Nahanni National Park, Canada

I was talking with a young man recently about how few remote, unpopulated places there are left in the world, and he told me about a place in Canada's Northwest Territories, Deadman's Valley, which was about as remote as anywhere in the world:

He said it was called that because of its macabre history. The local Indians, the Dene, had always avoided it, since they regarded it as very dangerous place. Later on when the white man explored the area, many of them ended up dead as well.

From Mysterious Universe:

The Nahanni Valley has been steeped in folklore and mystery since it was first inhabited around 9 to 10 thousand years ago. Many tribes were afraid to settle within the region as they believed it to be an evil, haunted place inhabited by various spirits, specters, and devils. Those who did come here, such as the native Dene people, told of mysterious creatures lurking in the vast forests, and were plagued by the enigmatic, aggressive, and violent Naha tribe of the mountains. This tribe was said to consist of fierce warriors who wore masks and armor adorned with frightening imagery and were known to brutally decapitate their victims. Warriors of the Naha tribe were said to be larger than normal men and to wield strange and powerful weapons that no one had ever seen before. The fearsome Naha tribe itself has become one of the area’s many mysteries, as the whole tribe is said to have suddenly and inexplicably disappeared from the face of the earth, and it has never been ascertained just what happened to them. They have seemingly just vanished without a trace.

Data supplied:
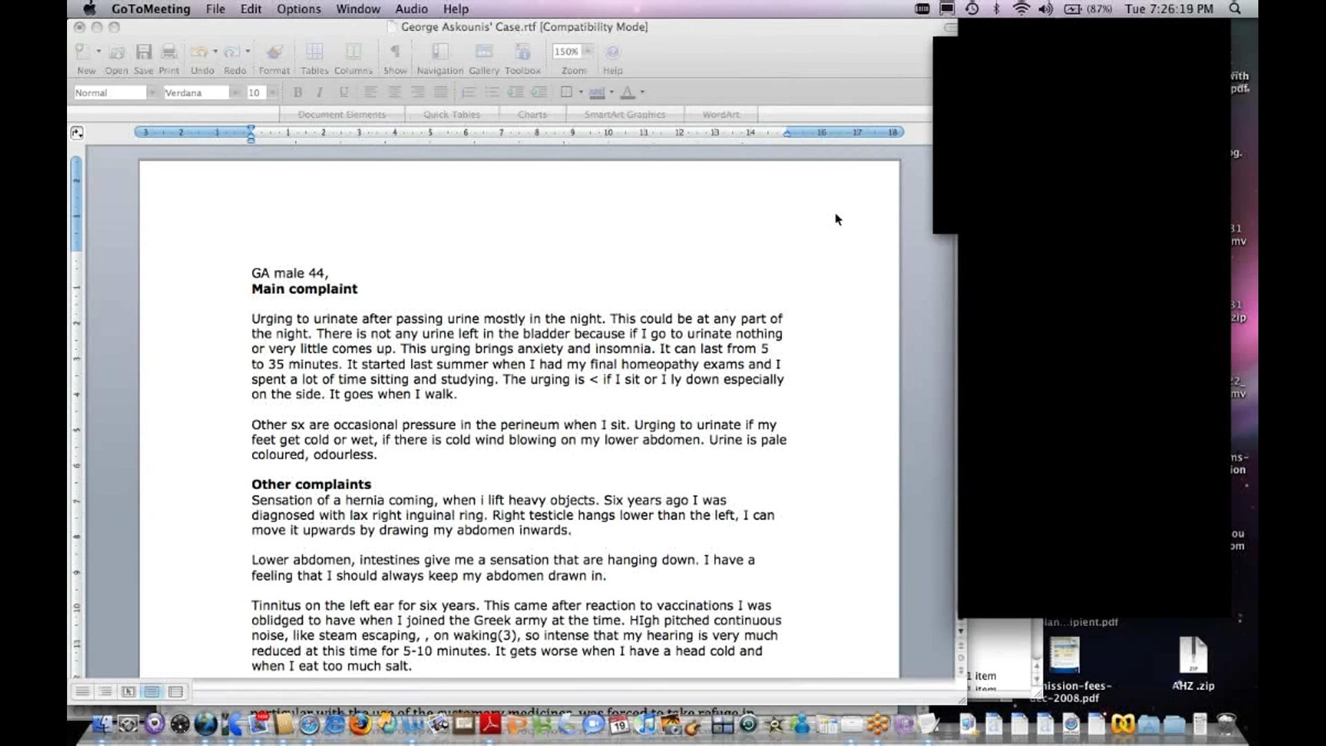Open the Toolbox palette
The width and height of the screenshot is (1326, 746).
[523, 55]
==
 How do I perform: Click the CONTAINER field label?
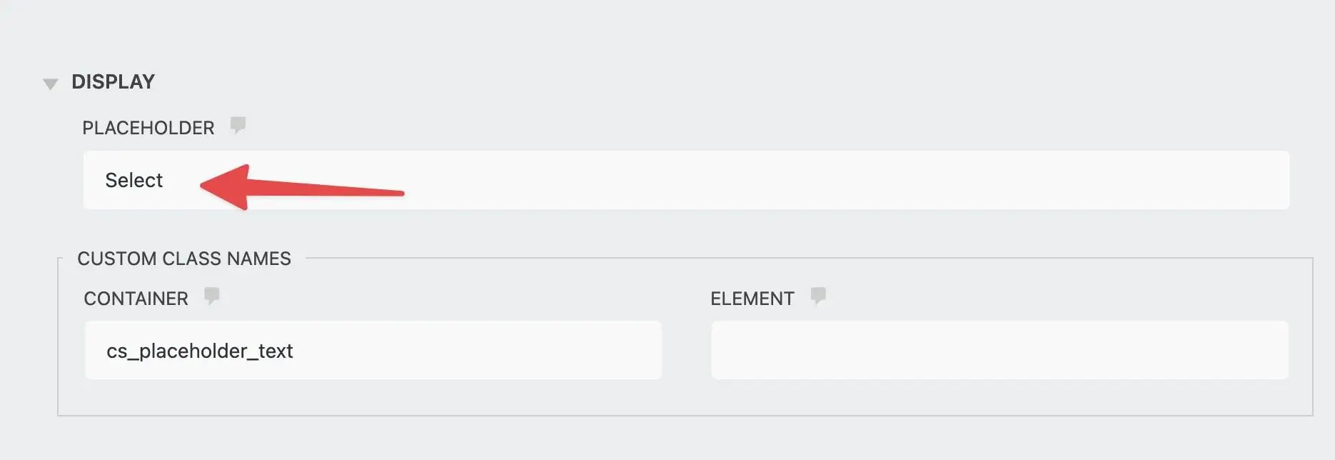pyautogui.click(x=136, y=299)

What the exercise asks: In the Nahanni Valley text, what did warriors of the Naha tribe reportedly wear?

Complete output: Masks and armor adorned with frightening imagery.